Hugs, sweet Internet sister. I'm so glad you've shared. You've inspired me to consider the same....
Carrie, thank you for sharing your story here. Like many of your readers I've followed you for years and I'm glad to know the story behind the lessened blog posts and simultaneously heartbroken that I didn't specifically know to pray for you during that time. Thanks you for making yourself vulnerable here - I know others will be blessed by your words.
Juice, I just stopped by your blog to say thank you and I see you're no longer blogging...good for you for making the choice that's best for you! I hope you visit here to see my sincere thanks for your words though. Wish I could say them in person to all of you! :)

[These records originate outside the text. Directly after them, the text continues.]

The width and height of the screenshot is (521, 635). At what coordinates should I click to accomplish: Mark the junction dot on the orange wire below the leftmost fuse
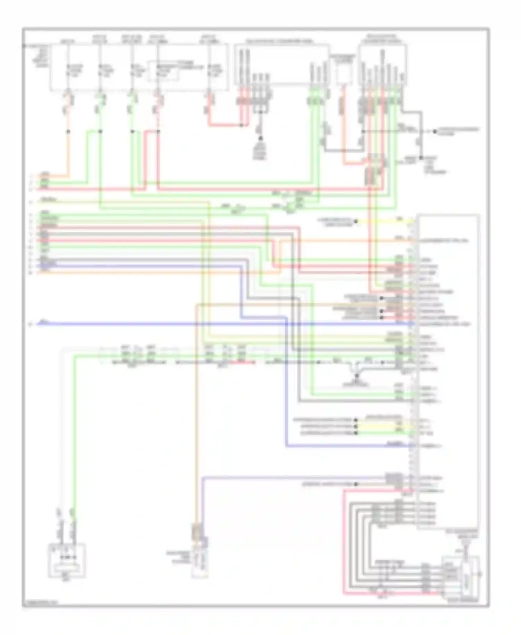[x=68, y=132]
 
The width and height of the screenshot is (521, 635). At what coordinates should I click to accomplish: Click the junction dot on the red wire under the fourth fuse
[x=158, y=132]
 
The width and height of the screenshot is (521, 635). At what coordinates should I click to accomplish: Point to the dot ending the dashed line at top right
[x=435, y=132]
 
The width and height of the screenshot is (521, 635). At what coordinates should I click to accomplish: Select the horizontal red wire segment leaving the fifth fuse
[x=226, y=125]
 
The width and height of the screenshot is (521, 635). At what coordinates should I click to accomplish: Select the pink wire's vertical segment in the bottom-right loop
[x=344, y=542]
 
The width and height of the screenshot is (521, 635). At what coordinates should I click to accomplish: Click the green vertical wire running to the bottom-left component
[x=74, y=434]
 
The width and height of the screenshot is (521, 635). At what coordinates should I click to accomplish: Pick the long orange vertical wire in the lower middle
[x=196, y=417]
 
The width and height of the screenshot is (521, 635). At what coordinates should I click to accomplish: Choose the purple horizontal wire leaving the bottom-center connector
[x=295, y=478]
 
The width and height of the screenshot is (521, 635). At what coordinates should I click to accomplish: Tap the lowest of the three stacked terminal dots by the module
[x=356, y=433]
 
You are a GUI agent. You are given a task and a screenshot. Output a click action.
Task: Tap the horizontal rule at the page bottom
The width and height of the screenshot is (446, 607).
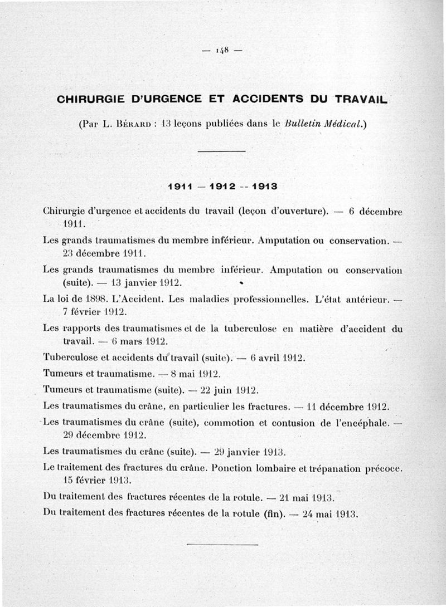[222, 544]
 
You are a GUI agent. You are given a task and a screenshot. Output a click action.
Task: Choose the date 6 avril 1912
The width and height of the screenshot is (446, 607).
[278, 358]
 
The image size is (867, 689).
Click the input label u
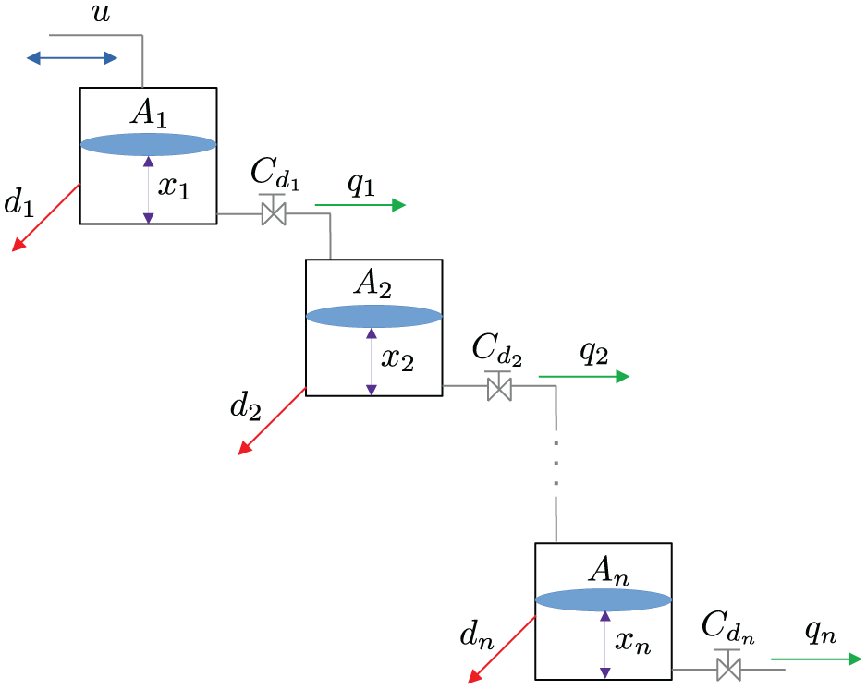(101, 13)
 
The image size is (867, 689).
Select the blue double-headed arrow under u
(72, 57)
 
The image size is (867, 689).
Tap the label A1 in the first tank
(148, 114)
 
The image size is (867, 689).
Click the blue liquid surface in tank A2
(374, 317)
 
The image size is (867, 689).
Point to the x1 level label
(174, 187)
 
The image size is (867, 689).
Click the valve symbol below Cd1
(274, 211)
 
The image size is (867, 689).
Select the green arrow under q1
(360, 205)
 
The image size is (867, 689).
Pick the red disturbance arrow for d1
(46, 218)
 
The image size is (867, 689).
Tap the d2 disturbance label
(246, 408)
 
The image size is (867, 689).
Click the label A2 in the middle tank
(373, 284)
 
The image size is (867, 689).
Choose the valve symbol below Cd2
(499, 386)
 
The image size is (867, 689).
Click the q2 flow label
(593, 352)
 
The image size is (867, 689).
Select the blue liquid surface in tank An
(604, 600)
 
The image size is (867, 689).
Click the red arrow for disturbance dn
(502, 650)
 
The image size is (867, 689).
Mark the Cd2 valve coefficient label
(497, 350)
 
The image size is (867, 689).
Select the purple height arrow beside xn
(605, 645)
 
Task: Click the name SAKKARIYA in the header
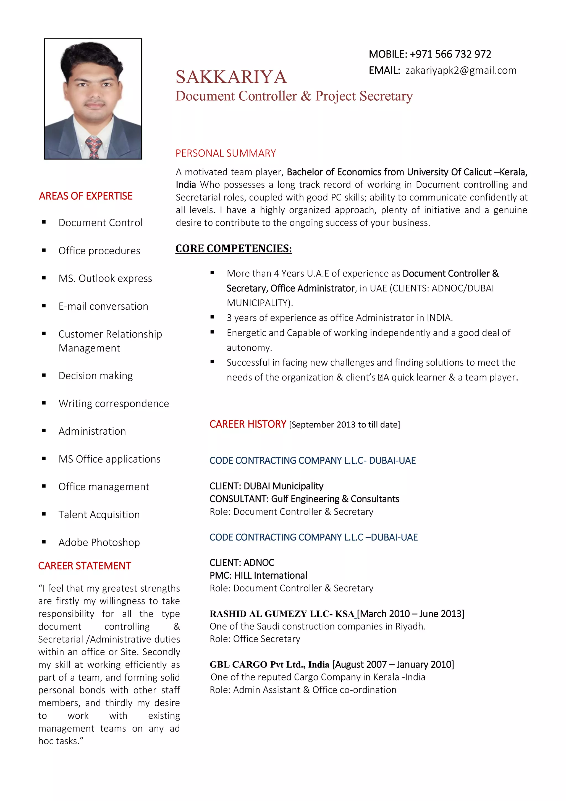point(231,77)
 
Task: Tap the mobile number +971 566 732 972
point(450,54)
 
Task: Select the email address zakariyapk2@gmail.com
point(461,71)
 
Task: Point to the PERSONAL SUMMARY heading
point(226,153)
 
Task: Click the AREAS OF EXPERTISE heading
point(86,196)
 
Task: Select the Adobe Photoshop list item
point(99,542)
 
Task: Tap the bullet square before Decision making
point(44,375)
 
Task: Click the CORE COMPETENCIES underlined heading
point(233,249)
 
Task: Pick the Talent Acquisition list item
point(99,515)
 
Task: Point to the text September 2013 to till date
point(344,425)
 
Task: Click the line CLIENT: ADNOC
point(242,562)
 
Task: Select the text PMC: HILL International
point(258,575)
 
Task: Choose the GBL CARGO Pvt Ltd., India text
point(269,665)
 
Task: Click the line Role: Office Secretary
point(255,639)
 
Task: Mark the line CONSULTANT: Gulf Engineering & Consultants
point(304,499)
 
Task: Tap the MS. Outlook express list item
point(105,278)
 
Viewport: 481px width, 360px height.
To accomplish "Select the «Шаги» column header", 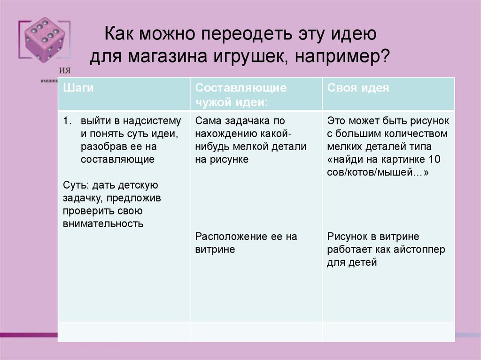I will (x=78, y=88).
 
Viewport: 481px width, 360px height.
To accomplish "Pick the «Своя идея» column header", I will (x=358, y=88).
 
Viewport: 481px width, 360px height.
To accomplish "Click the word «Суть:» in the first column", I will (x=75, y=185).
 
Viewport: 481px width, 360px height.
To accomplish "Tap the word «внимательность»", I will (x=103, y=223).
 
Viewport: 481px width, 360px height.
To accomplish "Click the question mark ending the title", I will (x=384, y=57).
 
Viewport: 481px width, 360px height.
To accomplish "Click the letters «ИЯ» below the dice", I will (x=65, y=70).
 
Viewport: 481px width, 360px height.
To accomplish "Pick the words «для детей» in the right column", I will (x=352, y=262).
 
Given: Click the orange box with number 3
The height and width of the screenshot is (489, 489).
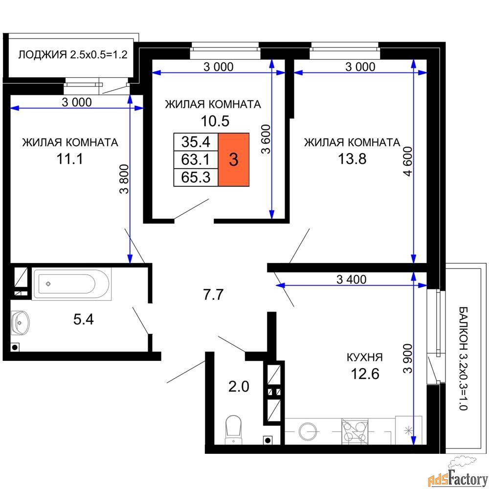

I too have a blog clotting issue and lost a baby in the 3rd trimester. Thankfully, I was able to have two healthy babies after that. I'm so sorry to hear about the pain and struggle you went through. Thank you so much for sharing. I really appreciate your openness. I've enjoyed your blog for years and I'm glad you are back to posting
Monica (or the Writer Chick!), I just tried to email you and it keeps bouncing back, boo! If you can, email me privately, I'd love to get together. Thank you so much for your sweet comment...it "filled my bucket," as my kids say! :)
Carrie
Beautifully written! My sister and I both sent your post to each other to read the day you wrote it! HA.
I, too, struggled with years of infertility and miscarriages and wearing a "happy face". I stopped blogging and struggled greatly with depression. It's refreshing to see that I was not alone. Thank you for your real words.
By the way, my 2nd living child was born in 2013, 8.5 years after his sister and he is such a little blessing to us all! I know you are enjoying your little Vivian just as much!
SO honored to have inspired you, Carrie. When I stop and think about it too much, sharing my heart on the internet with people I don't know feels crazy, but if I keep my heart to myself, I miss out on the joy and privilege of knowing that God uses our broken stories for so much glory and goodness. Proud of you for stepping out of your comfort zone here. Blessings to you!
P.S. Holly Mathis is a friend as well. I love her style and her heart.
Thank you so much for sharing this post. I know it must have been hard for you. I think I may have said this before, but your blog was one of the first I ever read when my friend first introduced me to the world of blogging. It is still one of my very favorites! Thank you for being so real.
I, too, suffered a miscarriage at 12 weeks. I also had unexplained infertility. We have a precious 12 year old son and a sweet angel, Caroline, in heaven. It gives me great joy to know I have a baby to rock for all eternity!
I look forward to your future posts.
Hello! I am catching up on your blog after a long hiatus and just felt compelled to comment on this. I am always reminded to take all of my perceptions of others with a grain of salt because I know people of perceptions of my life. I have a successful career, two children, 20 and 10 and am married to the love of my life. I have a lovely home, car, etc. From the outside, my life looks like a great set up! I AM happy, I LOVE my children and my husband, I am GOOD at my career. What people do not know is that I grieve for my parents after 4 and nearly 2 years, I have high anxiety and have suffered from depression for many years. From the outside, things look perfect. My life is not perfect but I DO strive to live a better life, accept the things I cannot change and deal with challenges the best way I know how. Thanks for reminding us that things do not have to be perfect to be manageable and happy. :)
Thank you for commenting, Cathy, and I couldn’t agree more. I want to be the type of person who “shows her hand,” so to speak. There is just no way any of us have it all together but we certainly try to fool each other! :) I’d rather let people into the mess than present a perfect exterior. And I am happy for you that your life is manageable and happy despite your unique challenges. Truly, thank you for sharing them with me.